### Exercise data
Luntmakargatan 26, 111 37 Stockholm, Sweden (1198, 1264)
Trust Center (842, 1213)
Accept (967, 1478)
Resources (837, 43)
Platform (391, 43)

### Exercise instructions
Every entry that appears above should be duplicated exactly.

### Task output
Luntmakargatan 26, 111 37 Stockholm, Sweden (1198, 1264)
Trust Center (842, 1213)
Accept (967, 1478)
Resources (837, 43)
Platform (391, 43)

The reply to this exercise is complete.